Bajo el lema internacional de este año, “Veterinarios: guardianes de la alimentación y la salud”, la institución colegial malagueña quiere poner en valor una profesión imprescindible, que en muchas ocasiones permanece poco visible para la ciudadanía, pero que está tan presente en aspectos fundamentales de la vida diaria, desde la clínica de pequeños animales hasta la inspección alimentaria, la sanidad ganadera, la investigación, la prevención de zoonosis, el control de enfermedades emergentes, la vigilancia epidemiológica y la protección del bienestar animal.
El presidente del Colegio de Veterinarios de Málaga, Juan Antonio de Luque Ibáñez, subraya que “la sociedad suele identificar al veterinario con el cuidado de perros, gatos y otros animales de compañía, una labor esencial, pero nuestra profesión abarca mucho más.
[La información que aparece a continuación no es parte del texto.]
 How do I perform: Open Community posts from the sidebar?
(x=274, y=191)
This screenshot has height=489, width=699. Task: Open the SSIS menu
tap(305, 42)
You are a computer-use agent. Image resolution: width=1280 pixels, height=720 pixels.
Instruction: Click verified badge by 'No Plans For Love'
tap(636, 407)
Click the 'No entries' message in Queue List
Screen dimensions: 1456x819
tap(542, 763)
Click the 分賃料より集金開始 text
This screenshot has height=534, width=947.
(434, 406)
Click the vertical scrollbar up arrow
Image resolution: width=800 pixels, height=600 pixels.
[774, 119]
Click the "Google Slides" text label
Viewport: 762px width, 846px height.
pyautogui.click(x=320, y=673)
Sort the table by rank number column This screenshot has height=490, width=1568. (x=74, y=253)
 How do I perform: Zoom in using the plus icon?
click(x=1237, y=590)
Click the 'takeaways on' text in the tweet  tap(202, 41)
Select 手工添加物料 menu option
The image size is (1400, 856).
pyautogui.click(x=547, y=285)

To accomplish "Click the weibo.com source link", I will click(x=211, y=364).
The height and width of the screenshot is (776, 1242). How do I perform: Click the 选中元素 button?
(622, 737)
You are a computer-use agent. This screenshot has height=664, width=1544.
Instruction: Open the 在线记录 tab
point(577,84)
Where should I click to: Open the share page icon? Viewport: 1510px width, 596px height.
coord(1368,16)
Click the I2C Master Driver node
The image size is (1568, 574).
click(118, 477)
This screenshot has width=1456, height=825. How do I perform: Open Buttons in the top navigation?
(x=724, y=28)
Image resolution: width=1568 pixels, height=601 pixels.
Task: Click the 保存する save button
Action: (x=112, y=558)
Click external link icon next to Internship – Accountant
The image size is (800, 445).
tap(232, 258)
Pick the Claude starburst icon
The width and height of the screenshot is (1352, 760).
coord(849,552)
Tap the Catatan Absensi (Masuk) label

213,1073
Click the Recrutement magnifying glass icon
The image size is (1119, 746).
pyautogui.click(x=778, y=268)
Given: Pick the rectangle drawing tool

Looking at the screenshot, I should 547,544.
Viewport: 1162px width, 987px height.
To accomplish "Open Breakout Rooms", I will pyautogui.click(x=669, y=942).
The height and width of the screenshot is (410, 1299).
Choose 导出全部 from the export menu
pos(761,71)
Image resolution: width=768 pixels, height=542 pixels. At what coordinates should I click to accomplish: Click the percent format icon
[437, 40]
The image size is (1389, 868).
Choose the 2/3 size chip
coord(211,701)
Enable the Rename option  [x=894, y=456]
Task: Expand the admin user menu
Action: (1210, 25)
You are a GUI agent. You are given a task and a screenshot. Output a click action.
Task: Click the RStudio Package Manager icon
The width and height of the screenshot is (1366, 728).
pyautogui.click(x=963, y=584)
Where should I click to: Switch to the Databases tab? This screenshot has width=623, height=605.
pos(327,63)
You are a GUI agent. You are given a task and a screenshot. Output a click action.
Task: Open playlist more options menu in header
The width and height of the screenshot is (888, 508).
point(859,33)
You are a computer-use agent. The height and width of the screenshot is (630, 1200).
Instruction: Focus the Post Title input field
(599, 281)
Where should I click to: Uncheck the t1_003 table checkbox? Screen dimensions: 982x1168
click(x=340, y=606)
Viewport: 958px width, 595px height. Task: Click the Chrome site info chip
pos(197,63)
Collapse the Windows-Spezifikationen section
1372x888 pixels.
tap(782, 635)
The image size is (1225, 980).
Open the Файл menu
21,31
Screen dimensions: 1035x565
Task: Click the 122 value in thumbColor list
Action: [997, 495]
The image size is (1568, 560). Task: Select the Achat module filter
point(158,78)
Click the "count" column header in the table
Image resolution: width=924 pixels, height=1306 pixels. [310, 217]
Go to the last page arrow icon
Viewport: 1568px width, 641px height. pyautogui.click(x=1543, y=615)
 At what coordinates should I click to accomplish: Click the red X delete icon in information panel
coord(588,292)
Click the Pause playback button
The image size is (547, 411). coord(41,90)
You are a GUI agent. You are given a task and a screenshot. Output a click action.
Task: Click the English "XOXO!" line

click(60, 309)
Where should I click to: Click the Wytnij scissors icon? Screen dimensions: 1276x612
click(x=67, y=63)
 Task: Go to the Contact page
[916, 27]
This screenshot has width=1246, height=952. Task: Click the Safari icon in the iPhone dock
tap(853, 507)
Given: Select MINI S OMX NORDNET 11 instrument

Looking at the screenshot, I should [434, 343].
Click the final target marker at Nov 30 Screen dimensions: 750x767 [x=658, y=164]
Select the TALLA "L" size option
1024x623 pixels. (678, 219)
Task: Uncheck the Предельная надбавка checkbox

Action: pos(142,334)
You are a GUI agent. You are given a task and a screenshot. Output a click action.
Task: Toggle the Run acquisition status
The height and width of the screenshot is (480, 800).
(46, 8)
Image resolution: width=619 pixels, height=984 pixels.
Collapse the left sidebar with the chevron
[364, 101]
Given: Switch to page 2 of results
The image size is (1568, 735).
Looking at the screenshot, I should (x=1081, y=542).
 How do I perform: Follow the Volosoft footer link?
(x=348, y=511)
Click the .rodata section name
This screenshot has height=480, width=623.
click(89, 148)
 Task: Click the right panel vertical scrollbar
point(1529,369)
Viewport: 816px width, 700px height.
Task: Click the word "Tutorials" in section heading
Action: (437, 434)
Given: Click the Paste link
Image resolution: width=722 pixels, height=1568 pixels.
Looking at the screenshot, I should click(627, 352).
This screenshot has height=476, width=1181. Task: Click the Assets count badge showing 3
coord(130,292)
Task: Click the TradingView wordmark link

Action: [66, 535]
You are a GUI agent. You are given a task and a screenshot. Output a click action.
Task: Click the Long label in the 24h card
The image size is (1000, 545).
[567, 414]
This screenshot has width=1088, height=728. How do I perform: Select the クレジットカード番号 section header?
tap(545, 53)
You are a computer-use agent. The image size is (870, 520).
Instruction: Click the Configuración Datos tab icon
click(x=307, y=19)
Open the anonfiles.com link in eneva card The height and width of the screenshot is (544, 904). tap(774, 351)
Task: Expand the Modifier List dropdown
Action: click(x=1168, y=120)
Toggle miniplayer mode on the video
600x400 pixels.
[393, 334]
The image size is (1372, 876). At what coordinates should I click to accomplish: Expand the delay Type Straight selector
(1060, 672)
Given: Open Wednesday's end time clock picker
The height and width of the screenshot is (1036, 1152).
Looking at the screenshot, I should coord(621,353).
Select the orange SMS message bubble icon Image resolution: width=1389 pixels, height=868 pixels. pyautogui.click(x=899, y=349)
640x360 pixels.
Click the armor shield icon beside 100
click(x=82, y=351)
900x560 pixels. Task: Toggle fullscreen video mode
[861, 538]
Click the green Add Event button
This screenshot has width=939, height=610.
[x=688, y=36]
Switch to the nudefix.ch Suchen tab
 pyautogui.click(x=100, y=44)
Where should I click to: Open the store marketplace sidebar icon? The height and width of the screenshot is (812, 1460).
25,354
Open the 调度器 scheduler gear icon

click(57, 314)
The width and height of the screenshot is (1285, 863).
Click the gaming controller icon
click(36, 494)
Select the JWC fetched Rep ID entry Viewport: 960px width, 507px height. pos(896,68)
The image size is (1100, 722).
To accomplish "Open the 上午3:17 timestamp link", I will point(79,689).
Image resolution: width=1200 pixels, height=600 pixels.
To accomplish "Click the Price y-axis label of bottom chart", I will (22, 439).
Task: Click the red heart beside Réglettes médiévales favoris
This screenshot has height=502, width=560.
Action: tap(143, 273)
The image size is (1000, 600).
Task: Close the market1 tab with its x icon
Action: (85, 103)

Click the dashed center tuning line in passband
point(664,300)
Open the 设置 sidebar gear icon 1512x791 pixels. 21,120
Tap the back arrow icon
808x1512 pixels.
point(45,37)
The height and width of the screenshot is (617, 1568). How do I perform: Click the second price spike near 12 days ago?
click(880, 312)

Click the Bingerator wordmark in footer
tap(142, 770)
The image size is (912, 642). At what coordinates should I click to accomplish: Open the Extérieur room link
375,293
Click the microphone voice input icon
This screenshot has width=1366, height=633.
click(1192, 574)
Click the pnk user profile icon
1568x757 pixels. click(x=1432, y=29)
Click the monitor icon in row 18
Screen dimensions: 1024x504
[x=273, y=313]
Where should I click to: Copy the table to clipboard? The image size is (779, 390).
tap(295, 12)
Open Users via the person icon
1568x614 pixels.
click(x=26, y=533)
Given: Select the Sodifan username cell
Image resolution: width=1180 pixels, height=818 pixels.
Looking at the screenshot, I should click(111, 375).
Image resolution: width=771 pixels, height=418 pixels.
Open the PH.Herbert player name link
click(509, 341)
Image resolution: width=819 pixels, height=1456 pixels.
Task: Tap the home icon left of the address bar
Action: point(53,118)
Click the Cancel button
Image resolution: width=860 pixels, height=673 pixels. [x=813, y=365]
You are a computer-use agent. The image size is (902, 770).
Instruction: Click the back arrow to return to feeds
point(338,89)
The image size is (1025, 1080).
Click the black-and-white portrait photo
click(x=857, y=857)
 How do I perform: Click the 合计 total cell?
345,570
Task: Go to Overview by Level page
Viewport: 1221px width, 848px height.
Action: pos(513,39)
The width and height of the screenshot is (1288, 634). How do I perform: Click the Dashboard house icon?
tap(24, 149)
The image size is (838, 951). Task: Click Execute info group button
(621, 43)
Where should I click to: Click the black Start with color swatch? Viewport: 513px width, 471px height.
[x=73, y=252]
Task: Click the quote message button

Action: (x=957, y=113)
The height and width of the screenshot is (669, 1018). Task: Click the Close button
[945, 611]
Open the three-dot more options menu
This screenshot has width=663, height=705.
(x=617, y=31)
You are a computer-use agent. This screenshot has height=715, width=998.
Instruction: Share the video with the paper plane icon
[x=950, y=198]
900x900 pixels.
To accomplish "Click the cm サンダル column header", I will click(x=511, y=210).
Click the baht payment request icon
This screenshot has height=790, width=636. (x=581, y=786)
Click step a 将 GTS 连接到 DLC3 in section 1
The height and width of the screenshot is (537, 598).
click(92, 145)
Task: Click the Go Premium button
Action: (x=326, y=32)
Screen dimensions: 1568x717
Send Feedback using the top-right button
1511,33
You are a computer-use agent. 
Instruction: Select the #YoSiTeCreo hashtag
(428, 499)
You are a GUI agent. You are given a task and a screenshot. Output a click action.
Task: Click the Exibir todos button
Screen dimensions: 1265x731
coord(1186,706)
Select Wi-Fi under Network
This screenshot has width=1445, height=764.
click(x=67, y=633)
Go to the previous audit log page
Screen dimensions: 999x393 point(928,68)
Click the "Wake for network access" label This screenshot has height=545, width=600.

Los veterinarios somos sanitarios y trabajamos cada día para proteger la salud pública, garantizar alimentos seguros y velar por el bienestar animal”.

José Luis Peñate y Juan Antonio de Luque acudieron al programa Más de Uno Málaga con motivo del Día Mundial del Veterinario
En este sentido, desde el Colegio se recuerda que el concepto One Health —Una Sola Salud— demuestra que la salud humana, la salud animal y la salud ambiental están estrechamente conectadas. La prevención y detección temprana de enfermedades de origen animal, el control sanitario de los alimentos de origen animal y la vigilancia de los sistemas productivos son algunos de los campos en los que la veterinaria desempeña un papel estratégico.
La institución colegial destaca además la labor diaria de los profesionales malagueños en clínicas, explotaciones ganaderas, mataderos, laboratorios, administraciones públicas, docencia, investigación, seguridad alimentaria y protección animal. “Allí donde hay salud animal, alimentos seguros o bienestar animal, hay un veterinario trabajando”, señala De Luque.
Con motivo de esta conmemoración, el Colegio de Veterinarios de Málaga anima a la ciudadanía a reconocer la dimensión sanitaria, social y económica de la profesión veterinaria, especialmente en un contexto en el que los retos globales —enfermedades emergentes, seguridad alimentaria, sostenibilidad y bienestar animal— requieren profesionales preparados, independientes y con capacidad de respuesta.
“El Día Mundial del Veterinario es una oportunidad para agradecer a todos los compañeros su compromiso diario, pero también para recordar a las administraciones y a la sociedad que invertir en veterinaria es invertir en salud pública, en seguridad alimentaria y en futuro”, concluye el presidente del Colegio.